The silks I have purchas’d for your Ladyship are slight, as you directed, except a white and gold, which is the richest and most beautiful I could procure.

How imperceptibly time slides on?—­The clock strikes eleven,—­in spight of the desire I have of communicating many things more.—­An engagement to be with Lady Powis at twelve hastens me to conclude myself

Your Ladyship’s

Most honour’d and affectionate,





What a sacrifice do you offer up to that old dog Plutus!—­I have lost all patience,—­all patience, I say.—­Such a woman!—­such an angelic woman!—­But what has,—­what will avail my arguments?—­Her peace is gone,—­if you persevere in a behaviour so particular,—­absolutely gone.

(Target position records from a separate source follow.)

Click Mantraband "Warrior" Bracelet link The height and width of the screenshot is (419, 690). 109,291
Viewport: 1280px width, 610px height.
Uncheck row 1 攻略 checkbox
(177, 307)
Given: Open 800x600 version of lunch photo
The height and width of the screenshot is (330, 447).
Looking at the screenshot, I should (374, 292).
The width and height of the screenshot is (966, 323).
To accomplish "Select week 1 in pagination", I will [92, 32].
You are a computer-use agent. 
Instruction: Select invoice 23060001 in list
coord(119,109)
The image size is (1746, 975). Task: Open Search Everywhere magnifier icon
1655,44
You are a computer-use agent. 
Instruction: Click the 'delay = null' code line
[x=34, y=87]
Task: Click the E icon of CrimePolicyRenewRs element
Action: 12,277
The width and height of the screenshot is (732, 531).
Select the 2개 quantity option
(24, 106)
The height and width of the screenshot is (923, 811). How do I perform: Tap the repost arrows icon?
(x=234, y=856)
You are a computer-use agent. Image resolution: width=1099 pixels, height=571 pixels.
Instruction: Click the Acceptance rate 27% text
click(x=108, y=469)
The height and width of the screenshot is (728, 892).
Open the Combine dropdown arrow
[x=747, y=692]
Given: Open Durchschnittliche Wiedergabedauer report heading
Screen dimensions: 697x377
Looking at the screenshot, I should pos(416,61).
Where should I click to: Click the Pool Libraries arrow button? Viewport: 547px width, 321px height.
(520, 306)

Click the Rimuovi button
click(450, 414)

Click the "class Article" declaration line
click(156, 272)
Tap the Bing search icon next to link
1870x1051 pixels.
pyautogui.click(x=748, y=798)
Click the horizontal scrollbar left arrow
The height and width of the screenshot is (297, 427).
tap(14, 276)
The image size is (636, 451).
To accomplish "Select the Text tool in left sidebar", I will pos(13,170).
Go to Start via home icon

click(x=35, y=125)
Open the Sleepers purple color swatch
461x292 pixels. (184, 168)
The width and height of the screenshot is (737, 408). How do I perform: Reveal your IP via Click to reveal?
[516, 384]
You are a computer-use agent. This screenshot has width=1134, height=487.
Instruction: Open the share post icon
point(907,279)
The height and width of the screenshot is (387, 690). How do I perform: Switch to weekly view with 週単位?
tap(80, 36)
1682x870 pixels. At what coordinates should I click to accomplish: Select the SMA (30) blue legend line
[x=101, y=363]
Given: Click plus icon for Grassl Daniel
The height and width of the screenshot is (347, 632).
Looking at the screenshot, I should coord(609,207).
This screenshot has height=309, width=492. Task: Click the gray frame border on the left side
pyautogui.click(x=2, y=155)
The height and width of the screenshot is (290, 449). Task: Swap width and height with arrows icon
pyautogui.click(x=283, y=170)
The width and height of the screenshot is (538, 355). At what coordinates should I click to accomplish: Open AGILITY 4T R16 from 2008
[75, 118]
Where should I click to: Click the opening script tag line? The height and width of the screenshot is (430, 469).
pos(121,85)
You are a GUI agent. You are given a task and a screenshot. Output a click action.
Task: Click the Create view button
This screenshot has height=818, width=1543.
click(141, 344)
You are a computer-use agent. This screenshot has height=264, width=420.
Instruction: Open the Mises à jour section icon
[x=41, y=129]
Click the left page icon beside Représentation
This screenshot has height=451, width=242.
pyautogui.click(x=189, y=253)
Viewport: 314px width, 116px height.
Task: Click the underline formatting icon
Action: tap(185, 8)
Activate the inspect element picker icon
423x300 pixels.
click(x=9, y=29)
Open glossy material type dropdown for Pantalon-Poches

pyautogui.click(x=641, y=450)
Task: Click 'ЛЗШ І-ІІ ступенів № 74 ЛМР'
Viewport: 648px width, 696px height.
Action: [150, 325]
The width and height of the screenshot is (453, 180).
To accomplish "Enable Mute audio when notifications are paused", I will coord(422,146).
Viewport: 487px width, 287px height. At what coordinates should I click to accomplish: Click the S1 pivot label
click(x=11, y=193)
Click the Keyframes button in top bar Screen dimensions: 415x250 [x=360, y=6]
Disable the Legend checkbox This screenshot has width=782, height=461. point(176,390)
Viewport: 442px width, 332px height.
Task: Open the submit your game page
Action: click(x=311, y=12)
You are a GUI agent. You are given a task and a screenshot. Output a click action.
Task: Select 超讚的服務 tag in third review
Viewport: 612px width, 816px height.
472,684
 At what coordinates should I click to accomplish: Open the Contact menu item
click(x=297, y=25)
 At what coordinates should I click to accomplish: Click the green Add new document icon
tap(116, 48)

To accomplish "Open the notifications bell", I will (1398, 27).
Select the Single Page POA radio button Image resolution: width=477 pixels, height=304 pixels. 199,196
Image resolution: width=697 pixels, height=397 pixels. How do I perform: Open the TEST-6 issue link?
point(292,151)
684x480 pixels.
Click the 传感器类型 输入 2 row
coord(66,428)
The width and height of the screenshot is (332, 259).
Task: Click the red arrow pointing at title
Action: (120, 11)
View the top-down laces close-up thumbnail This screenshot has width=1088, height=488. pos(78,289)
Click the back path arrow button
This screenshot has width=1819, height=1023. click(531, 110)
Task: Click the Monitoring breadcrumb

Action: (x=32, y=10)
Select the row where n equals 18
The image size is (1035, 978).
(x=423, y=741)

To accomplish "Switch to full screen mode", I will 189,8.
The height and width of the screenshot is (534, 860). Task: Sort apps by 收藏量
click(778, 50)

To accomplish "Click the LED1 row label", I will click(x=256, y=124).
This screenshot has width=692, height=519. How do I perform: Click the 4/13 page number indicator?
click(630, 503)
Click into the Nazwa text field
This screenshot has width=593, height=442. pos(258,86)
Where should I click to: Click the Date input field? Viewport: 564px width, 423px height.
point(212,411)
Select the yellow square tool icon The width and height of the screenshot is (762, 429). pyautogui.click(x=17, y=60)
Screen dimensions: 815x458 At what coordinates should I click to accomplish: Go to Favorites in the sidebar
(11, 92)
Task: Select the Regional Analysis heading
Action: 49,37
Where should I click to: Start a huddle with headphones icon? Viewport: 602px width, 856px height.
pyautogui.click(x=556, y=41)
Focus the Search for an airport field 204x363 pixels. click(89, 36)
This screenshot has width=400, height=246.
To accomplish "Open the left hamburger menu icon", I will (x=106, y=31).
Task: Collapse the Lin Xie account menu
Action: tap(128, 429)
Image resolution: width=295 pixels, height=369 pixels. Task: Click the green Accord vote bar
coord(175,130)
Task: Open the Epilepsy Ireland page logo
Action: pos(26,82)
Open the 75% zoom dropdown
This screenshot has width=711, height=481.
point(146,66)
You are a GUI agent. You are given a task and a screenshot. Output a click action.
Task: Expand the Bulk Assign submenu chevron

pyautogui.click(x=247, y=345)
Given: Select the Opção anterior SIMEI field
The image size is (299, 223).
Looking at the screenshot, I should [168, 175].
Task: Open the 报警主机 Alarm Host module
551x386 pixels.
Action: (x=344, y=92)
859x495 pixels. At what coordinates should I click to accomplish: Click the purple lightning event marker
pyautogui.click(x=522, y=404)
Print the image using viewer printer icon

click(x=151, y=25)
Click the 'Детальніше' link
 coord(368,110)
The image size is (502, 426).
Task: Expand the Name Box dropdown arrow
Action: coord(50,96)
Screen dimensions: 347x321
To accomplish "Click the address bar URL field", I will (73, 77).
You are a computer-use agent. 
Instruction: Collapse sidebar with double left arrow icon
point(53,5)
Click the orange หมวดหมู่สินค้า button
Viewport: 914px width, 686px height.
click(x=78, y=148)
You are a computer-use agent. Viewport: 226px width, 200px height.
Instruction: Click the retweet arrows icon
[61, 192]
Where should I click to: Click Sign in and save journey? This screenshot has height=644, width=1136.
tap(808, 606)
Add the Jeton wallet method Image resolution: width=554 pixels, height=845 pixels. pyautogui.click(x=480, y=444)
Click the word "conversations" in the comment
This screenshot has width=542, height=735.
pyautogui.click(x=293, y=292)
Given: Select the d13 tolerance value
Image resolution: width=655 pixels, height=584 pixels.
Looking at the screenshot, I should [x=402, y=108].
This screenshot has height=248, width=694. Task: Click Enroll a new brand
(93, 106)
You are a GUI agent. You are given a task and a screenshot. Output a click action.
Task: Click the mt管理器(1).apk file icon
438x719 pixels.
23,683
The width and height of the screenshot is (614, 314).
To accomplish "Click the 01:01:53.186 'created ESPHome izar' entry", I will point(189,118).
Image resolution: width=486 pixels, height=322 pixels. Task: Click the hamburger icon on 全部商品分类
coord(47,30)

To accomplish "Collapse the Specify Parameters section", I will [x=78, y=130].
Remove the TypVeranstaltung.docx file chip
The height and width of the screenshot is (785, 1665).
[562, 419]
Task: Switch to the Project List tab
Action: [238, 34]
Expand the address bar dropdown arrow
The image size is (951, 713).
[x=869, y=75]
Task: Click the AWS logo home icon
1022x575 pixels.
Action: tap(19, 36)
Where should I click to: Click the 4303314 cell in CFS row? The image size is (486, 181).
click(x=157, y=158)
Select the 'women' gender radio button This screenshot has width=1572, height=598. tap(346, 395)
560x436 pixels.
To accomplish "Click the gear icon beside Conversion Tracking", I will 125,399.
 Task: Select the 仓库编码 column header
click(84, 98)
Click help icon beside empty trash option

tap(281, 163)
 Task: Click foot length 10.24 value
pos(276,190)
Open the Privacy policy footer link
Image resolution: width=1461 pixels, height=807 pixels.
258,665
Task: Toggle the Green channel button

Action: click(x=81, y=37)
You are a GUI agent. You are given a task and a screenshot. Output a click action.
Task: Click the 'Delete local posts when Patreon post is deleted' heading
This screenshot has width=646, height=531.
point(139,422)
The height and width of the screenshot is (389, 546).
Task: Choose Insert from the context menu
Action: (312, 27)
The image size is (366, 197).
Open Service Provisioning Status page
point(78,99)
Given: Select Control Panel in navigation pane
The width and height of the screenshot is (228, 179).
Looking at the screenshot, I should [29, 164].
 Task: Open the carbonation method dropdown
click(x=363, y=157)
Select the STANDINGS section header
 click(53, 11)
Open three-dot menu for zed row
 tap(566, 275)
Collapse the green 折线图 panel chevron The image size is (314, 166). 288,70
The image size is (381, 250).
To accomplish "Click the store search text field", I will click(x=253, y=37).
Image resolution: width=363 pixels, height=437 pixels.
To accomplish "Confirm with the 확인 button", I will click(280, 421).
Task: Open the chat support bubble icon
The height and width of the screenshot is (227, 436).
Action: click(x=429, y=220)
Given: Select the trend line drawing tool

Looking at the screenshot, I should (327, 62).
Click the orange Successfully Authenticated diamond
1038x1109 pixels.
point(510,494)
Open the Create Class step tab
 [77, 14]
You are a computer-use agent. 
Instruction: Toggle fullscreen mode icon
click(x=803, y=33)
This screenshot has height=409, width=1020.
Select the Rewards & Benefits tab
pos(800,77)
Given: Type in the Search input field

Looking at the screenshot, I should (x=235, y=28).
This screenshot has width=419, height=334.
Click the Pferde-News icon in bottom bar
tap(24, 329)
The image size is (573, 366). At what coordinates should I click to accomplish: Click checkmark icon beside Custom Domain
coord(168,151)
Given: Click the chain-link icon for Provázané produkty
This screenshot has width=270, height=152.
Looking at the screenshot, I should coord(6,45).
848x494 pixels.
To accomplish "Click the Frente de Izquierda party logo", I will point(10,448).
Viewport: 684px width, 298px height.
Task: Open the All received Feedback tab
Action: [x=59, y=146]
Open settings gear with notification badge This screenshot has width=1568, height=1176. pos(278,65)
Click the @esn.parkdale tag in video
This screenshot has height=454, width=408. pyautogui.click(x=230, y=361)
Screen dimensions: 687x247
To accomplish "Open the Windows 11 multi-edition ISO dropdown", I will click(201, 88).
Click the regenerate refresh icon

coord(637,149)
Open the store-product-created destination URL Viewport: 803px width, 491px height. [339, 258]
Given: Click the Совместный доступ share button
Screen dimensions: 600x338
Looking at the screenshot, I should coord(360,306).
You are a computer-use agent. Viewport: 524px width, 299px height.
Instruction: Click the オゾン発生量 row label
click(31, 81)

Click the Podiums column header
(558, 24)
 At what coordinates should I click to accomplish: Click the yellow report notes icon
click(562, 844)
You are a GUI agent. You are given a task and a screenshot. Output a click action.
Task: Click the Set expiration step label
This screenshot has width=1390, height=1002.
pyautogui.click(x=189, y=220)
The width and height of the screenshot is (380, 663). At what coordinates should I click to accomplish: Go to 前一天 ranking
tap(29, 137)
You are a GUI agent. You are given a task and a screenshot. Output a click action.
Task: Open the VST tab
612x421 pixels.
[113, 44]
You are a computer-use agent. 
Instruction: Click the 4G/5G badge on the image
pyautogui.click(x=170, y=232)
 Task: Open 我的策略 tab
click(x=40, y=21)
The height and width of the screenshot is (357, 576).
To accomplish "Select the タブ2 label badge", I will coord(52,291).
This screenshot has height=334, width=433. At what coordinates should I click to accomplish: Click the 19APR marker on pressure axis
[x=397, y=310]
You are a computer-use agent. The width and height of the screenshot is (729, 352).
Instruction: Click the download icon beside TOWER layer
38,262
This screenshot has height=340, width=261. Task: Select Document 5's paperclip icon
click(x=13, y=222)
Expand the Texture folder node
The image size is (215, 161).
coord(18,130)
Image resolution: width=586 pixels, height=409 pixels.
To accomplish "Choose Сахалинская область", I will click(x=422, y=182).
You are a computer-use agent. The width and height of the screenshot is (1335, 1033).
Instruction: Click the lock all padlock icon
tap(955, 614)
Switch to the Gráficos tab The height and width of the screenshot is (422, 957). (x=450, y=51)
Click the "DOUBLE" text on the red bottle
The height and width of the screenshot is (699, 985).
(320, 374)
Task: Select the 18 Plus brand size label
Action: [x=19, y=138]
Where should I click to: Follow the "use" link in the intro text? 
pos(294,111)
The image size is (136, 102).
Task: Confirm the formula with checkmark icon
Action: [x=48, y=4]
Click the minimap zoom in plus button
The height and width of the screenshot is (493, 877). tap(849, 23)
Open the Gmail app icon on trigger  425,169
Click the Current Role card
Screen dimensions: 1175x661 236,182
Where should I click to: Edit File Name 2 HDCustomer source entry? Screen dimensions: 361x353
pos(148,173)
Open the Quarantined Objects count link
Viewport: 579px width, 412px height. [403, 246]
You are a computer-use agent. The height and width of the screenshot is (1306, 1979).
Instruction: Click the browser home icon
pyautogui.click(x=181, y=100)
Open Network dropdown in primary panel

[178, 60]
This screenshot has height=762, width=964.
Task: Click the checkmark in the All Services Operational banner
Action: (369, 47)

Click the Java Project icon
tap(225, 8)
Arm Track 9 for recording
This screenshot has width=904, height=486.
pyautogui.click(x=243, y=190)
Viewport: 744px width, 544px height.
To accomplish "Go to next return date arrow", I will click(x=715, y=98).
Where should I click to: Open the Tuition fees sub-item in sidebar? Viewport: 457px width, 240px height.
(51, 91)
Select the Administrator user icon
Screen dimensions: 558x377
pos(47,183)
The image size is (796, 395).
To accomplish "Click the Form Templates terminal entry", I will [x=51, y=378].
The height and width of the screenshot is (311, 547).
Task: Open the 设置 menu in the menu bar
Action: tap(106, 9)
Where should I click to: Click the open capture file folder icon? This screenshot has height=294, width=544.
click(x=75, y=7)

Bridgman this morning told me, that unless I assured him you had pretensions to Miss Warley, he was determined to offer her his hand;—­that nothing prevented him from doing it whilst at the Abbey, but your mysterious conduct, which he was at a loss how to construe.  —­Not to offend you, the Lady or family she is with, he apply’d, he said, to me, as a friend of each party, to set him right.

Surely, Bridgman, returned I, you wish to keep yourself in the dark; or how the duce have you been six days with people whose countenances speak so much sensibility, and not make the discovery you seek after?

Though her behaviour to us; continued I, was politeness itself, was there nothing more than politeness in her address to Lord Darcey?—­Her smiles too, in which Diana and the Graces revel, saw you not them, how they played from one to another, like sun-beams on the water, until they fixed on him?—­Is the nation in debt?—­So much is Darcey in love;—­and you may as well pay off one, as rival the other with success.

Observe, my friend, in what manner I have answered for you.—­Keep her, therefore, no longer in suspence.—­Delays of this sort are not only dangerous, but cruel.—­Why delight to torture what we most admire?—­From a boy you despised such actions.—­Often have I known Dick Jones, when at Westminster, threshed by your hand for picking poor little birds alive.—­His was an early point;—­but for Darcey, accoutred with the breast-plate of honour, even before he could read the word that signifies its intrinsic value,—­for him to be falling off,—­falling off at a time too, when Virtue herself appears in person to support him!

Can you say, you mean not to injure her?—­Is a woman only to be injured, but by an attempt on her virtue?—­Is it no crime, no fault, to cheat a young innocent lovely girl out of her affections, and give her nothing in return but regret and disappointment?